Mice that received transplants of human glial progenitor cells learned much more quickly than normal mice, according to a study published today (March 7) in Cell Stem Cell. The findings support the theory that glial cells made a significant contribution to the evolution of our own enhanced cognitive abilities.
“This work is very exciting and surprising because it demonstrates that there may be something special about human glial progenitor cells that contribute to the amazing complexity and computational abilities of the human brain,” said Robert Malenka, a neuroscientist at Stanford University who was not involved in the study, in an email to The Scientist.

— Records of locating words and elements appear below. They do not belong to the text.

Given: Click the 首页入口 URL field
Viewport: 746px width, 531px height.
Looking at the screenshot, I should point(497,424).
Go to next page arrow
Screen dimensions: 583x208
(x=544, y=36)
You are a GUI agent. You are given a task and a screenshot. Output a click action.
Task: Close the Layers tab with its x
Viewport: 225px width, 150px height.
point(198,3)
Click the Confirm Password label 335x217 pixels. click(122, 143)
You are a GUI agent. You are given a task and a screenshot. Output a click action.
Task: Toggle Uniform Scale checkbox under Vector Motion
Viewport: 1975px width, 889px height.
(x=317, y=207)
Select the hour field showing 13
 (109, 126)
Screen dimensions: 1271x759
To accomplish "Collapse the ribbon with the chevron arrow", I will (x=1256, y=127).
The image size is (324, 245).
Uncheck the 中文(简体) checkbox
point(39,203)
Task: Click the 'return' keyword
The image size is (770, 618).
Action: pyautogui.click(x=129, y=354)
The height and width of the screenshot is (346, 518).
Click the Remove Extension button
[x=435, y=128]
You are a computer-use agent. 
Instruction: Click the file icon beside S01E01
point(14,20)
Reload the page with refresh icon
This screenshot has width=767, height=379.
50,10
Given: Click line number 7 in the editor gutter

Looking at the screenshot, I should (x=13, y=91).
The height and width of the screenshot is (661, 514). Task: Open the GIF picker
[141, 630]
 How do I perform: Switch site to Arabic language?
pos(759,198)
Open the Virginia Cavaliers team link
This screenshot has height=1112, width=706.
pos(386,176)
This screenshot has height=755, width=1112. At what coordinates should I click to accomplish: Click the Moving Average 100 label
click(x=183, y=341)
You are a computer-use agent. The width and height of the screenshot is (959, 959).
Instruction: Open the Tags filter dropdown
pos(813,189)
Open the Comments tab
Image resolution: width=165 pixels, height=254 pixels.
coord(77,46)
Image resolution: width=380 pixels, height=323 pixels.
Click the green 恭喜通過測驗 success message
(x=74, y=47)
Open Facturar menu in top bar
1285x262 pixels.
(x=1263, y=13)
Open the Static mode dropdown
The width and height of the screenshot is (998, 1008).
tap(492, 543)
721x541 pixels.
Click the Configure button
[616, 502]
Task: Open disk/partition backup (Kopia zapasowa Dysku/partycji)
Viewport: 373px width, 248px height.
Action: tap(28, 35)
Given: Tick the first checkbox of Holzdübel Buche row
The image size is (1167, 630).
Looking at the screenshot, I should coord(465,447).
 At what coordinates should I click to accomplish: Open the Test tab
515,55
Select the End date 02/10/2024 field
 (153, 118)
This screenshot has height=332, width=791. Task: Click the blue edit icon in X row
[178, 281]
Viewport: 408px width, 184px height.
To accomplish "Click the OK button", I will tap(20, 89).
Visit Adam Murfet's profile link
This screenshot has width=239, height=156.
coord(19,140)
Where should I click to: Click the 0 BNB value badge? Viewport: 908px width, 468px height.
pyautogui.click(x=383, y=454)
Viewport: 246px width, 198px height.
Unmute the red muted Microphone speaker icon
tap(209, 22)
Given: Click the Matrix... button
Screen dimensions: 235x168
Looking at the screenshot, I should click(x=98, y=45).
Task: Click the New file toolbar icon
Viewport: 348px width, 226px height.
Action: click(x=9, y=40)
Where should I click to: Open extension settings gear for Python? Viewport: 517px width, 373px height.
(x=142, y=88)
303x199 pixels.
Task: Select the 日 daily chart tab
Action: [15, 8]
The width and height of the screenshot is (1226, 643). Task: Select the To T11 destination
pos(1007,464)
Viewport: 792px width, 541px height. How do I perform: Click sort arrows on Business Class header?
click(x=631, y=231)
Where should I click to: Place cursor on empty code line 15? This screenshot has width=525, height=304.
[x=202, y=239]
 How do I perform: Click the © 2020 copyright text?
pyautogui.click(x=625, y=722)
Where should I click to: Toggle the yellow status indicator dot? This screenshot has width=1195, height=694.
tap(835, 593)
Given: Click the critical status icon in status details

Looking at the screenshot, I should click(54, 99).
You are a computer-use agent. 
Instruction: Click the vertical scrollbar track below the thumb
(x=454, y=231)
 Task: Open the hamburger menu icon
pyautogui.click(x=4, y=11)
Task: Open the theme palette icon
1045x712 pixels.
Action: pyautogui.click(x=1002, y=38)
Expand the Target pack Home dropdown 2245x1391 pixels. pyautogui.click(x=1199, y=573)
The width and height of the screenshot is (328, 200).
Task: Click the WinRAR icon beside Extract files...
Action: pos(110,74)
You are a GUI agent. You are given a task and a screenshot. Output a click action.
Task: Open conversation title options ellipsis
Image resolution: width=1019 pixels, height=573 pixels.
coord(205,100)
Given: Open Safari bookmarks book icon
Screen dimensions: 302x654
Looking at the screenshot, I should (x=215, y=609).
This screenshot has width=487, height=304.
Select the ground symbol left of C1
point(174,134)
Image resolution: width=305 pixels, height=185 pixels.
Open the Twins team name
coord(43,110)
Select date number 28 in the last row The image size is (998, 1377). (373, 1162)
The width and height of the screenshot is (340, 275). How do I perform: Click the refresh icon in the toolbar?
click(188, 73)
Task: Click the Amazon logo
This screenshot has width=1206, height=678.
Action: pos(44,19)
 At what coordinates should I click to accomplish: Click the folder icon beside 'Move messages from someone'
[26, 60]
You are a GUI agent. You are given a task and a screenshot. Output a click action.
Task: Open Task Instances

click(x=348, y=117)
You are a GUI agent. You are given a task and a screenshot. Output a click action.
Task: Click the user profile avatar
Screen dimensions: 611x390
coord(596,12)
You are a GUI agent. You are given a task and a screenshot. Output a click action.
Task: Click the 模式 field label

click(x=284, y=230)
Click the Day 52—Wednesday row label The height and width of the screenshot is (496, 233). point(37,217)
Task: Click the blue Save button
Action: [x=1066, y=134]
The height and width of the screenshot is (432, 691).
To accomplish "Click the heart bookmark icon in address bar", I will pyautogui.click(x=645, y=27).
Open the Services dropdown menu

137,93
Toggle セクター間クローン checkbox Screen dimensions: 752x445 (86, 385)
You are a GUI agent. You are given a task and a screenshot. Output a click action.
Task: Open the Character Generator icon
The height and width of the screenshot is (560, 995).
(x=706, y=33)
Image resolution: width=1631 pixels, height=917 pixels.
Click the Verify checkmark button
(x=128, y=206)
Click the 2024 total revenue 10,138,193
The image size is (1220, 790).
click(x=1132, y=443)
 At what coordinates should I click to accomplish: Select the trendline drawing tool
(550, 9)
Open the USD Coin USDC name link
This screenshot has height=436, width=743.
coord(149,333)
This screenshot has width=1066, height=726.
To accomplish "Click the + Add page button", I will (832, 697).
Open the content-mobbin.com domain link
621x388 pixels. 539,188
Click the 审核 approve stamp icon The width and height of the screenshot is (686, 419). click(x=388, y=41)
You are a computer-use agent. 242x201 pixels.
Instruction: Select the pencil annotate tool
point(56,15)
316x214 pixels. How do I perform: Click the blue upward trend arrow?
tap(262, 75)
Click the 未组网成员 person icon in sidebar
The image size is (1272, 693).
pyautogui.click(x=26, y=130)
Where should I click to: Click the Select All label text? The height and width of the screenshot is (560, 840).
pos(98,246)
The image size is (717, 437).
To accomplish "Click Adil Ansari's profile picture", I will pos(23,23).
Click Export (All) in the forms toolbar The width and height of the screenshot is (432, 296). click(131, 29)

For many years, glia cells, non-neuronal cells present in the same numbers as neurons in the brain, were thought to play only a supporting role, providing structure, insulation, and nutrients for neurons. But in the past 20 years it has become clear that glia also participate in the transmission of electrical signals. Specifically, astrocytes—a type of glial cell with thousands of tendrils that reach and encase synapses—can modulate signals passing between neurons and affect the strength of those connections over time.
Recent studies have also demonstrated that human astrocytes are very different from those found in mouse and rat brains, on which most previous studies of astrocyte physiology were based. Human astrocytes are more numerous, larger, and more complex, and they are capable of far more rapid signaling responses than rodent astrocytes.
Together, these results suggest that astrocytes may have been critical to the evolution of enhanced neural processing in humans. Having already transplanted human glial progenitor cells (GPCs) to restore myelination in myelin-deficient mice, Steven Goldman of University of Rochester Medical Center in New York and colleagues realized that they could repeat the trick in normal mice to assess the contribution of human-specific astrocytes to synaptic plasticity and learning.